Findings: Between Nov 2017 and Nov 2018, 642 children were randomised into the study (214 per group) and included in the ITT analysis, the PP population included 582 children. A total of 50/177 (28.2%) children in the IHAT group achieved the primary efficacy endpoint, as compared with 42/190 (22.1%) in the FeSO4 group (OR 1.39, 80% CI 1.01-1.91, PP population) and with 2/186 (1.1%) in the placebo group. Diarrhoea prevalence was similar between groups, with 40/189 (21.2%) children in the IHAT group developing at least one episode of moderate-severe diarrhoea over the 85 days intervention, compared with 47/198 (23.7%) in the FeSO4 group (OR 1.18, 80% CI 0.86-1.62) and 40/195 (20.5%) in the placebo group (OR 0.96, 80% CI 0.7-1.33, PP population). Incidence density of moderate-severe diarrhoea was 2.66 in the IHAT group and 3.42 in the FeSO4 group (RR 0.76, 80% CI 0.59-0.99, CC-ITT population).There were 143/211 (67.8%) children with adverse events (AEs) in the IHAT group, 146/212 (68.9%) in the FeSO4 group and 143/214 (66.8%) in the placebo group. There were overall 213 diarrhoea-related AEs; 35 (28.5%) cases reported in the IHAT group compared with 51 (41.5%) cases in the FeSO4 group and 37 (30.1%) cases in the placebo group.
Interpretation: In this first Phase II study conducted in young children with IDA, IHAT showed sufficient non-inferiority compared to standard-of-care FeSO4, in terms of ID correction and haemoglobin response, to warrant a definitive Phase III trial. In addition, IHAT had lower incidence of moderate-severe diarrhoea than FeSO4, with no increased adverse events in comparison with placebo.
Funding: The Bill & Melinda Gates Foundation (OPP1140952).

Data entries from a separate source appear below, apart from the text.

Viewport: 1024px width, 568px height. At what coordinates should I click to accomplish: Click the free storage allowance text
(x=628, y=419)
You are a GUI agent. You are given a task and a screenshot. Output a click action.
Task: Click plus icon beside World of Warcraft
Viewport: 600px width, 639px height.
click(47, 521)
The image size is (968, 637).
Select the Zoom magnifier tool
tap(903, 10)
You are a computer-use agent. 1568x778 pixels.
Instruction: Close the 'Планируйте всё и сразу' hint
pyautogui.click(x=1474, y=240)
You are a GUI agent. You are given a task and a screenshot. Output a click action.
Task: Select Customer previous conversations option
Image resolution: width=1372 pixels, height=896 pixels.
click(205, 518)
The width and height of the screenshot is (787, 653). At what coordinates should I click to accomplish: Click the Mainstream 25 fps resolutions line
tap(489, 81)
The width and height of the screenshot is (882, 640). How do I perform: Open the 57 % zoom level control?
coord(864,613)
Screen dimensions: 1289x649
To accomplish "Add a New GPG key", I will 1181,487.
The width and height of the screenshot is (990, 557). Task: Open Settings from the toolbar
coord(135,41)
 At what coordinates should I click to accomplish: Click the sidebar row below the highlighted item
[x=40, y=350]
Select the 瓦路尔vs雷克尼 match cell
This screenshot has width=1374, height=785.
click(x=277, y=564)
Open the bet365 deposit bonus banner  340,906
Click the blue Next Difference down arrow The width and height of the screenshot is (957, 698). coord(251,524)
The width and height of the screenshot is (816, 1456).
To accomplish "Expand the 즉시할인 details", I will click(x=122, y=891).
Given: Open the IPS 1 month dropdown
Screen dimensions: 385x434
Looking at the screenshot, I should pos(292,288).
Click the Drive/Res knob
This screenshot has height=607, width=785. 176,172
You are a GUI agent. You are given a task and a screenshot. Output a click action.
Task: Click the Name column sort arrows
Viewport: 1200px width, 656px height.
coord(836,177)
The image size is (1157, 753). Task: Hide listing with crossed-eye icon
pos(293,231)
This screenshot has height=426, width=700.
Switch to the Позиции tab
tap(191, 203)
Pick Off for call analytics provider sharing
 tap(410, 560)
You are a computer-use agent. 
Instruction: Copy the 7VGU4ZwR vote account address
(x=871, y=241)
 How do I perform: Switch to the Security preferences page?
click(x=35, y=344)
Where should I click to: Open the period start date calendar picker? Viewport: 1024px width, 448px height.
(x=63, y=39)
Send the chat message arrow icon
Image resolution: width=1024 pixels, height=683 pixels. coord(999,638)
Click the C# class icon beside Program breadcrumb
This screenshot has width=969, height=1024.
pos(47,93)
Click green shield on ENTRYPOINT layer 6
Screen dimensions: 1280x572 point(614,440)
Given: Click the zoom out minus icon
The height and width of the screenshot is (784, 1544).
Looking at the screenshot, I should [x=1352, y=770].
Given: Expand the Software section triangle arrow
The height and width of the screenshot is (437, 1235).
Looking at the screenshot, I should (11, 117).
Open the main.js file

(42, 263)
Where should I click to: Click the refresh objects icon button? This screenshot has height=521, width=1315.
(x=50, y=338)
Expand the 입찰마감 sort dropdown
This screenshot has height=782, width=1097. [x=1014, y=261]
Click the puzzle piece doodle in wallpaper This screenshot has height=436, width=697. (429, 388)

Keywords: Anaemia; Children; Clinical trial; Iron deficiency; Iron hydroxide adipate tartrate (IHAT); Iron supplementation; Phase II.
© 2023 The Authors.
Conflict of interest statement
D.I.A.P., N.F. and J.J.P. are inventors of the IHAT iron supplementation technology, for which they could receive future awards to inventors through the MRC Awards to Inventor scheme. They are also scientific advisors to Nemysis Ltd, who now hold the license for IHAT. They have received honoraria or consultancy fees from some or all of: Vifor Pharma UK, Shield Therapeutics, Entia Ltd, Danone Nutricia, UN Food and Agriculture Organisation (FAO) and Nemysis Ltd, for work concerning iron in health. D.I.A.P. has since moved to full employment in the iron and health industry with Vifor Pharma UK but all work pertaining to this publication was conducted whilst at the University of Cambridge and MRC Unit The Gambia at LSHTM. Nemysis Ltd paid consulting fees to J.W.’s Institution. Notwithstanding, the authors declare no potential conflicts of interest with respect to the research, authorship, and/or publication of this article.